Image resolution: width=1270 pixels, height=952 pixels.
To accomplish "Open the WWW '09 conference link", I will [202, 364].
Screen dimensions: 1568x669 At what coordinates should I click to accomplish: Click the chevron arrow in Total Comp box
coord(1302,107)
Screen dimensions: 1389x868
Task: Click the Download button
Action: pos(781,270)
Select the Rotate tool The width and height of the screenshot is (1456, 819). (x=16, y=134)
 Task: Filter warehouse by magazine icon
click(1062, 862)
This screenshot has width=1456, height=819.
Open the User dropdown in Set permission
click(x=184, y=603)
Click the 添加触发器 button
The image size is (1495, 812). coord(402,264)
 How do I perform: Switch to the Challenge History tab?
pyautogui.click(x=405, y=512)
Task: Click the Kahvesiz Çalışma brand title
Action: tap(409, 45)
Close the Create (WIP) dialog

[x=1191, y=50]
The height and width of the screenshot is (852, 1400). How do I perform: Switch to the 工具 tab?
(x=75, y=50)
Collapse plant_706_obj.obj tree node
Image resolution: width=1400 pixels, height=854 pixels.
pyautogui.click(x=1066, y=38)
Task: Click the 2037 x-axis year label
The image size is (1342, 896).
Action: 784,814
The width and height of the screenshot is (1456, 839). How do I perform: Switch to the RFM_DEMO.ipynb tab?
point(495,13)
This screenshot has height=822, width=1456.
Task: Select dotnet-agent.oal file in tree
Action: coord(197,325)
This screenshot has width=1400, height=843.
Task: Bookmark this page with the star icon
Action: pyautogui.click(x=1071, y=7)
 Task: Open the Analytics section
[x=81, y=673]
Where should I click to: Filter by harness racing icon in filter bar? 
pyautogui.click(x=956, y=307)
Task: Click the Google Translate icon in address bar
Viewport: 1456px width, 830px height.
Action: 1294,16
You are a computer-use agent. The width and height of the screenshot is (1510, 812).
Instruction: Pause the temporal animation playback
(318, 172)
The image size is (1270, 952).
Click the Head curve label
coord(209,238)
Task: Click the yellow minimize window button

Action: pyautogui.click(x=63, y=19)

——

EXERCISE INSTRUCTIONS> Print the lines from the one containing "Click the Head curve label" through the end of the material, word for word, and nothing else.

TASK ANSWER>
Click the Head curve label
coord(209,238)
Task: Click the yellow minimize window button

Action: pyautogui.click(x=63, y=19)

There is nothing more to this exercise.